Meng Liu Foon (born ) is a New Zealand politician who served as the mayor of Gisborne from 2001 to 2019. Since August 2019, he has been New Zealand's race relations commissioner. He is one of a handful of people of Chinese descent to have become a mayor in New Zealand. He is fluent in English, Cantonese and Māori. At the time of his departure from the mayoral position he was the only mayor in New Zealand who was fluent in Māori.

Childhood and education
Meng Foon was born in August 1959 in Gisborne in New Zealand's North Island. His mother is Ng Heng Kiu (Helen) of Hong Kong and his father is Liu Sui Kai (George) of Guangzhou. Foon's parents were market gardeners who operated a vegetable shop in Gisborne. Foon also has a brother.

From the age of seven, Foon began working at his family's vegetable shop. Foon and his younger brother attended school while working in the morning, lunch break, and after school at the family business. While working at his family business, Foon developed an interest in languages and accents; eventually becoming fluent in English, Cantonese, and the  Māori language.

Education
Foon attended Makaraka School where he was exposed to Māori culture including flax making and the haka war dance. Foon later attended Gisborne Intermediate School and Gisborne Boys' High School. Foon studied English, social studies, the sciences, physical education and the Māori language at Gisborne Boys' High School. Foon also played rugby at High School. Foon left high school at Sixth Form to help run his family's market garden business.

Business career
Foon expanded his family's market garden business into several shops. During the 1960s, Foon and his family also bought Gisborne's Kaiti Mall and opened a liquor shop called TAB. In 1985, Foon's parents retired and emigrated to Sydney, Australia before retiring in Hong Kong. Meng, his brother, and their wives subsequently took over the family business.

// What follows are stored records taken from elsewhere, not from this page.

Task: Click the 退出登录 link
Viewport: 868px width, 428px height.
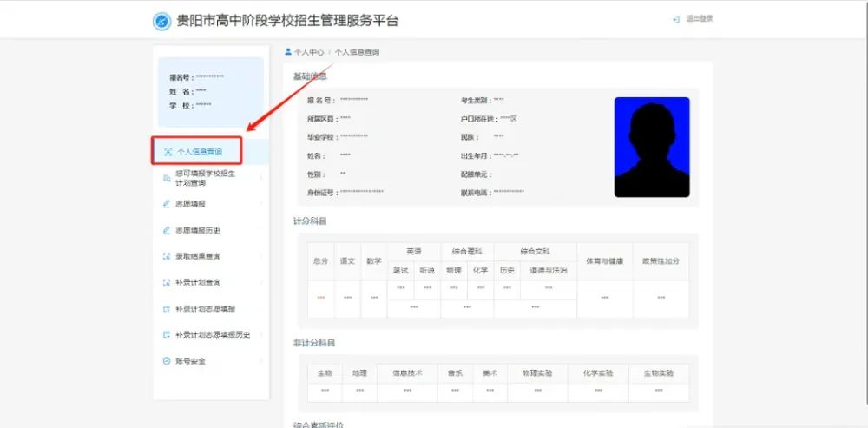Action: 700,19
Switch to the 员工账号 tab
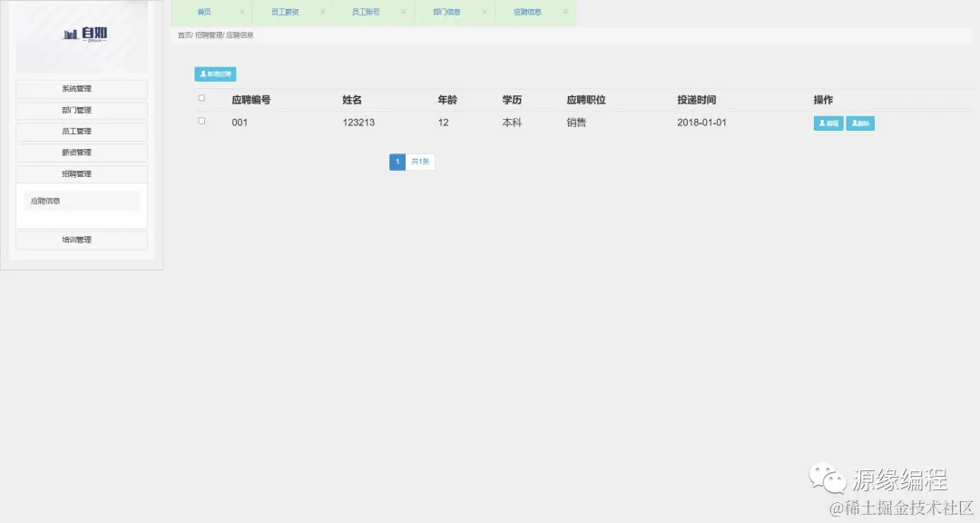Image resolution: width=980 pixels, height=523 pixels. pos(364,13)
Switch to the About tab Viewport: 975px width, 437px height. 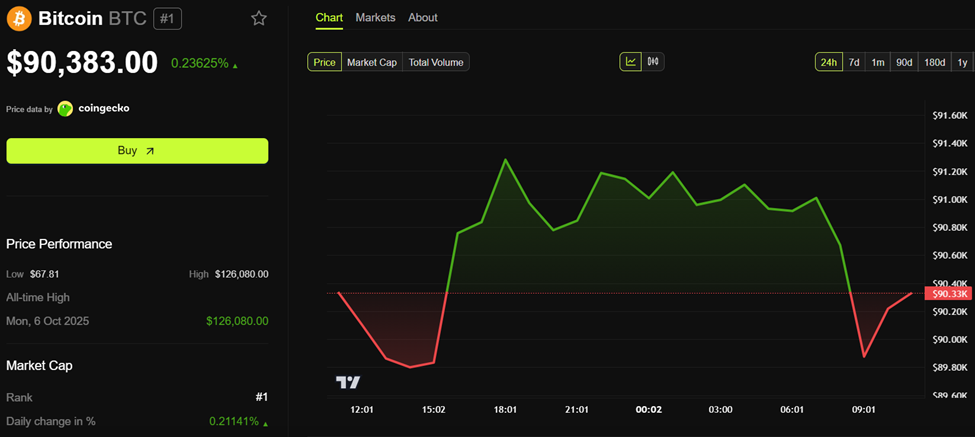[423, 18]
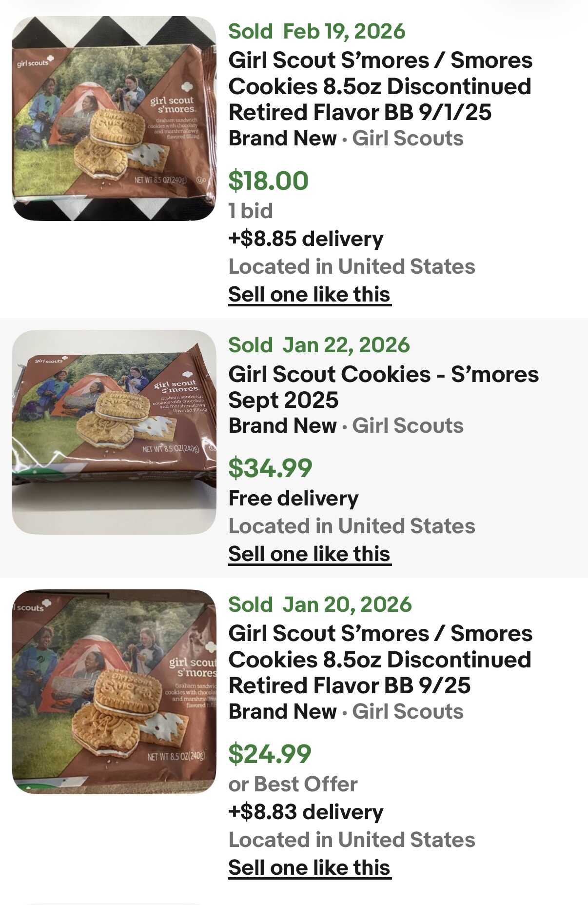
Task: Click the '1 bid' text
Action: coord(251,211)
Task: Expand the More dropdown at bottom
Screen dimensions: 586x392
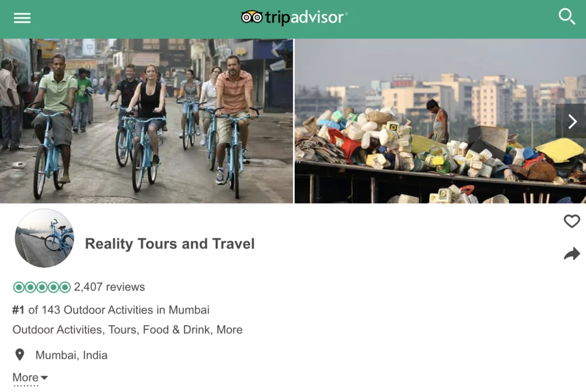Action: [x=30, y=377]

In 2018, Foon and his relatives sold Kaiti Mall. By that time, Kaiti Mall's land and buildings were estimated to be worth NZ$3.8 million. By 2018, Kaiti Mall had 12 tenants including businesses, government, and commercial tenants.

Local government career
In 1995, Foon stood as councillor for the Gisborne District Council's Patutahi Taruheru ward at the encouragement of two detectives. At the time, the incumbent councillor Owen Pinching had announced his retirement. Foon won the 1995 local election and was elected to the Patutahi Taruheru ward.

In 1998, Foon unsuccessfully ran for the position of Mayor of Gisborne. In 2001, Foon ran again for the Gisborne mayoralty and was successfully elected. During the mayoral campaign, he highlighted his family values, business acumen, Māori language fluency, and financial management skills. He was the first person to serve five consecutive terms as Gisborne mayor since Harry Barker retired in 1977. In 2016, Foon won his sixth consecutive term as mayor of the Gisborne District, defeating three other candidates. His mayoralty extended across New Zealand's easternmost province with the largest proportion of native Maori population (45% according to the 2013 New Zealand census).

Following confirmation of the Ngāti Porou deal, arranged under the controversial Foreshore and Seabed Act 2004, Foon was quoted as saying that "he did not believe many people would be disadvantaged by reduced access to the beach, as 90 per cent of the East Coast population was Maori anyway." Foon announced in March 2019 that he would not stand again in the 2019 local elections.

On 8 August 2019, the Gisborne District Council voted unanimously to appoint the deputy mayor, Rehette Stoltz, as mayor when Foon formally resigned on 22 August 2019.

Race Relations Commissioner
In July 2019, Justice Minister Andrew Little confirmed that Foon had been appointed as the new Race Relations Commissioner, with his term commencing on 26 August 2019.

In early November 2020, Foon as Race Relations Commissioner defended Foreign Minister Nanaia Mahuta's kauae moko facial tattoos after right-wing blogger Olivier Pierson mocked them as the "height of ugly, uncivilised wokedom." Foon stated that Mahuta's kauae moko was special to Māori and should be celebrated. He also urged people to abandon their racism and prejudices and to accept that the world is changing and that the Māori economy is growing.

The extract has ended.